7. HRD Scar in the Clinic: Implications for Precision Oncology

7.1. PARPis

Accurate detection of HRD and subsequent patient selection could drastically improve therapies exploiting HR. Current methods of assessing HRD are insufficient and consistently lead to an underestimation of the number of patients with HRD tumors (Table 1). Currently, the main application of HRD assessment in the clinic is to select patients benefitting from treatment with PARPis. The interaction between PARP inhibition and HRD can be described as synthetically lethal, where an individual loss of gene or protein of either is not lethal, but a combined loss of function results in cell death [81]. PARPis not only inhibit the catalytic function of PARP enzymes, preventing repair of single-stranded breaks (SSBs), but also trap PARP to sites of DNA damage, preventing DNA repair, replication, and transcription [82]. Ultimately, DSBs accumulate, which cannot be repaired in HRD cells. To date, three PARPis (olaparib, rucaparib, and niraparib) have been approved by the FDA for use in ovarian cancer patients with germline BRCA2 mutations. Germline or somatic BRCA2 testing is insufficient, however, and leads to an underestimation and even incorrect classification of patients who could benefit from treatment with PARPis.
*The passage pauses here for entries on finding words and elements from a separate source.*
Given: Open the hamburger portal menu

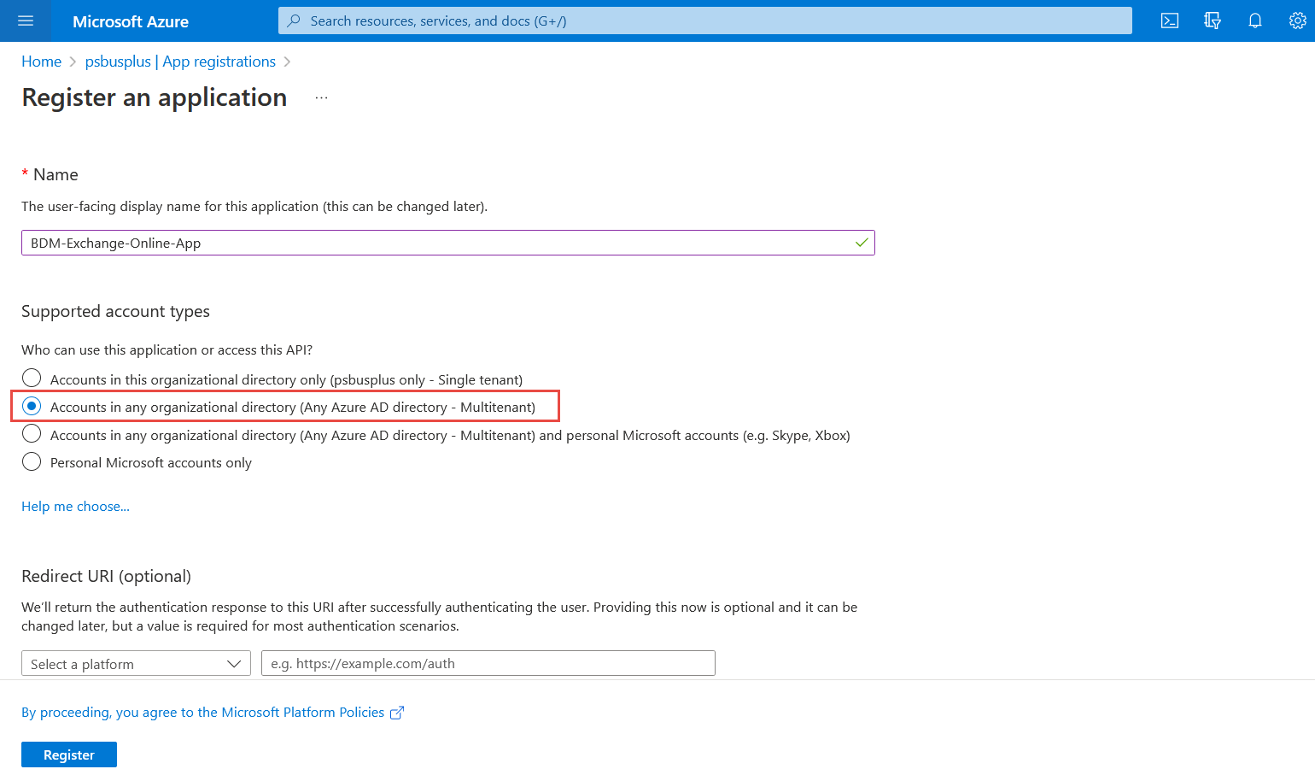Looking at the screenshot, I should pyautogui.click(x=26, y=21).
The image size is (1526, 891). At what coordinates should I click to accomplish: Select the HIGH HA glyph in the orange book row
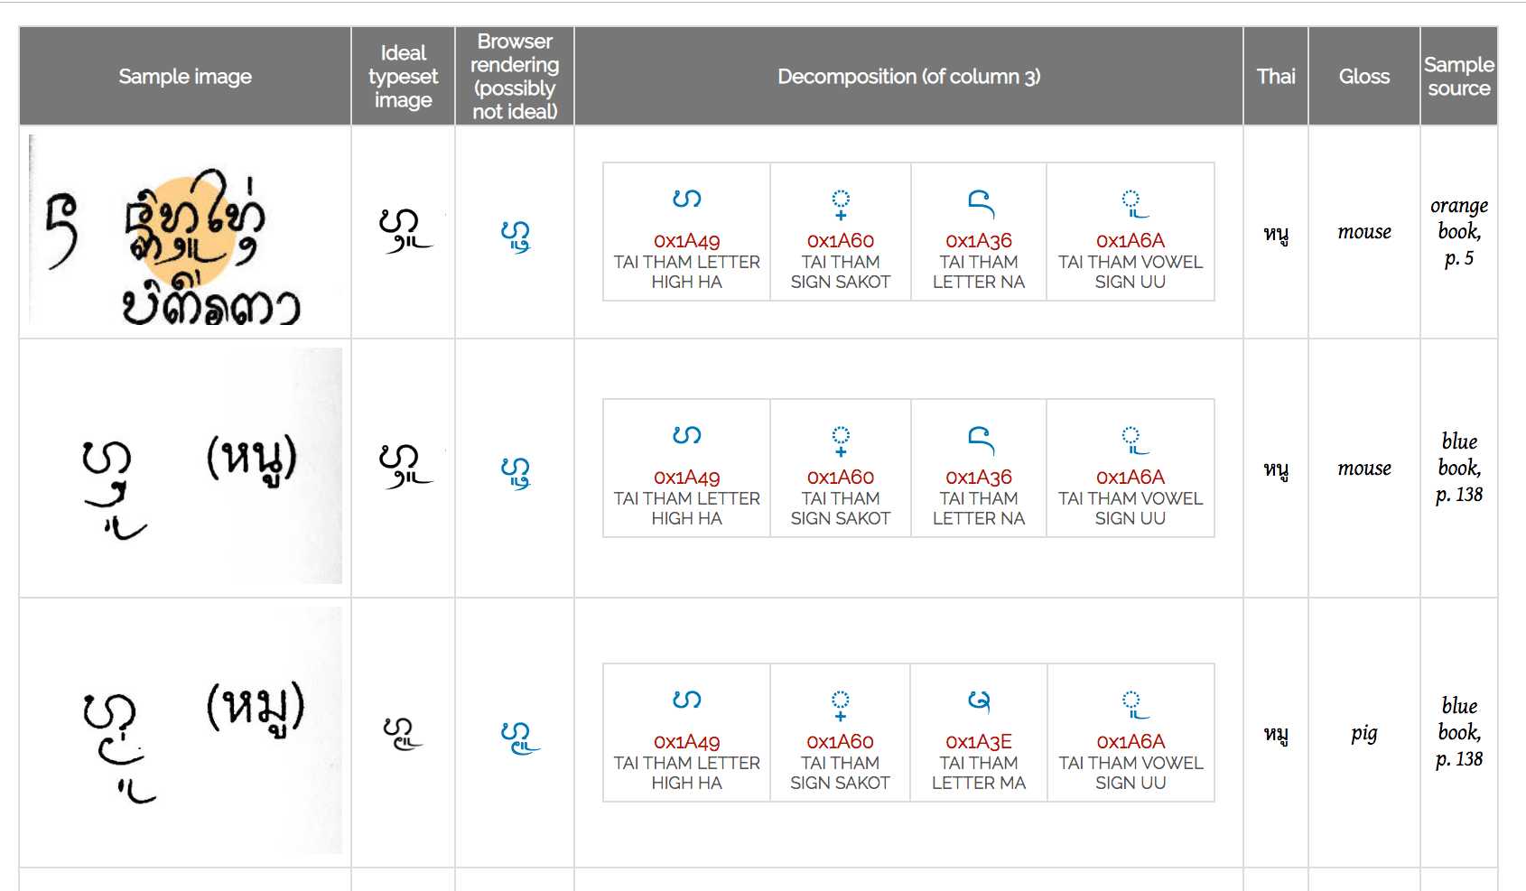coord(686,200)
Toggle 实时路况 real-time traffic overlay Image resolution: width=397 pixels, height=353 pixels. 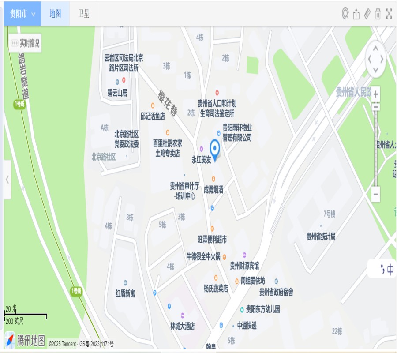pyautogui.click(x=24, y=44)
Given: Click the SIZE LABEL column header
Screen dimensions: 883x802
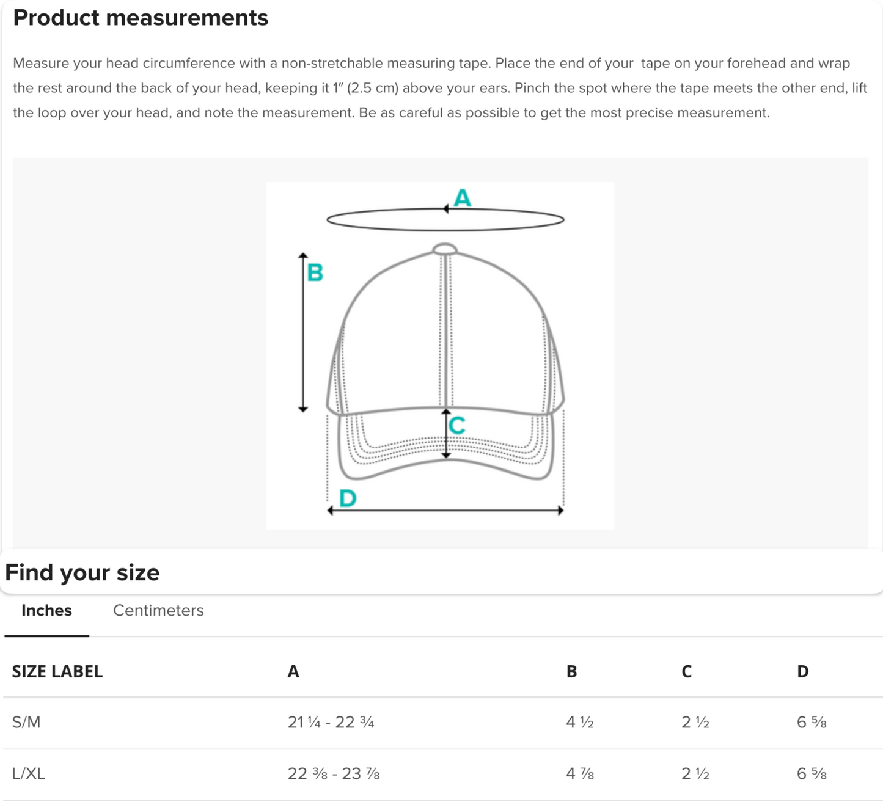Looking at the screenshot, I should pos(57,671).
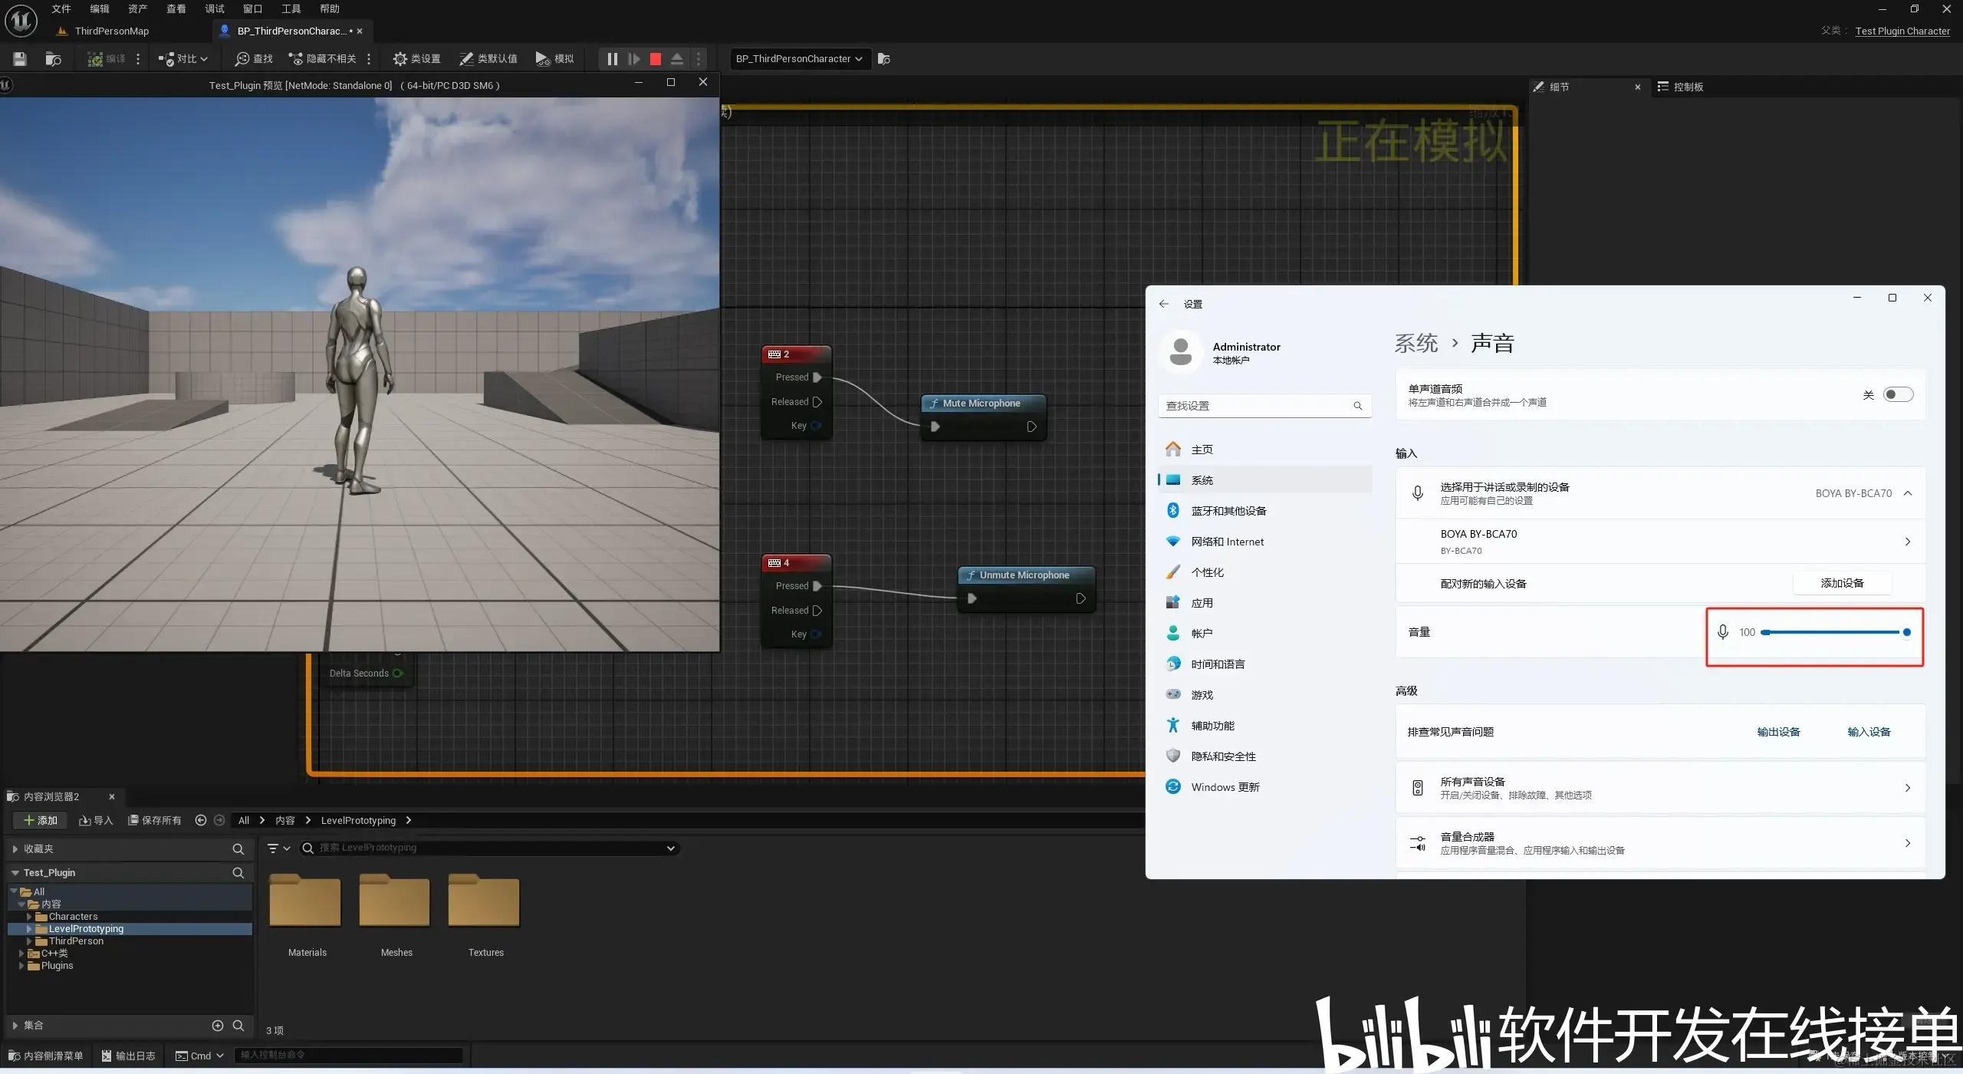Click the eject from player icon

tap(677, 59)

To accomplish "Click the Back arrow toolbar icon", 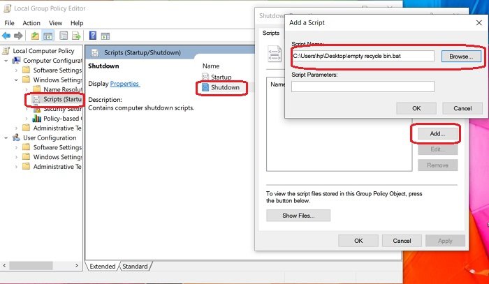I will pos(6,36).
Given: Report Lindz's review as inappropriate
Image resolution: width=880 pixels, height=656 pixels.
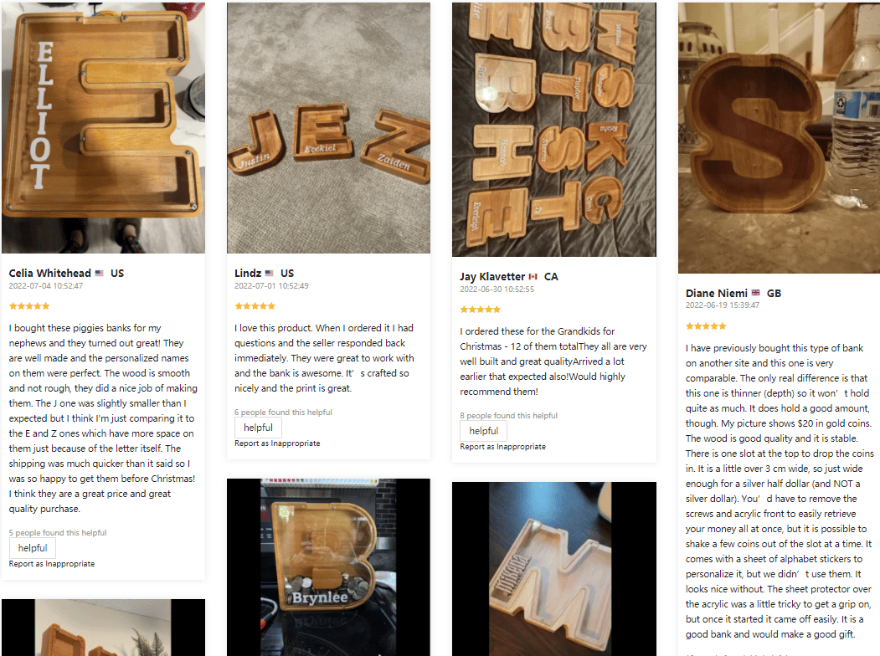Looking at the screenshot, I should [277, 443].
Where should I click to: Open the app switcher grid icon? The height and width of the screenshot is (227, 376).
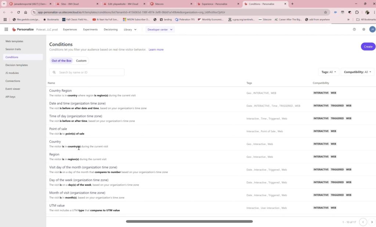pos(6,29)
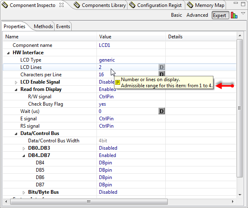Open the Events tab
This screenshot has width=248, height=208.
pos(63,27)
In addition to assessing germline or somatic BRCA2 status, sensitivity to platinum-based agents is also used as a functional readout of HRD to select patients expected to be sensitive to PARPis [83]. However, mechanisms of inherent or acquired resistance to platinum-based agents extending beyond BRCA1/2 status [84] also implicate a potential underestimation of patients that would benefit from PARPis. Complementary assessment of HRD scar would address this drawback and allow a more accurate identification of patients responsive to PARPis.
Supportive of this, patients with BRCA1/2 wild-type platinum-sensitive ovarian carcinomas with high degrees of LOH responded better to rucaparib than patients with low degrees of LOH in the ARIEL2 phase 2 clinical trial (NCT01891344) [33], demonstrating the potential of PARP inhibition to be extended beyond BRCA1/2 mutated tumors. Additionally, in the RUBY phase 2 trial (NCT02505048), evaluating the efficacy of rucaparib in metastatic breast cancer patients without germline BRCA1/2 mutations, the HRDetect score tended to be higher in responders vs. nonresponders (0.465 vs. 0.040), albeit not significant [85], perhaps due to the low number of patients (n = 40) analyzed. In the PAOLA-1 phase 3 trial (NCT02477644), patients suffering from platinum-responsive ovarian cancer classified as HRD-positive based on the HRD score (≥42; Myriad myChoice® CDx) demonstrated better response to olaparib even when no BRCA1/2 mutations were present [86]. In this study, an additional 18% of BRCA1/2 wild-type patients were identified as HRD and significantly benefited from PARP inhibition. Similarly, in the QUADRA trial (NCT02354586), also employing the Myriad myChoice® CDx assay, 29% of patients were classified as HRD-positive without BRCA1/2 mutations and responded significantly better to niraparib, especially when both HRD-positive and platinum-sensitive [87], implicative that combining genomic scar analyses and functional HRD assays might provide additional discriminative value of these biomarkers. Findings of these clinical trials are in line with a study by Davies and colleagues that demonstrated that up to 22% of breast cancer patients could potentially benefit from PARP inhibition as predicted by HRDetect, larger than the hitherto appreciated fraction (1–5%) [62] and highlighting the need for more accurate and integrated approaches for HRD classification.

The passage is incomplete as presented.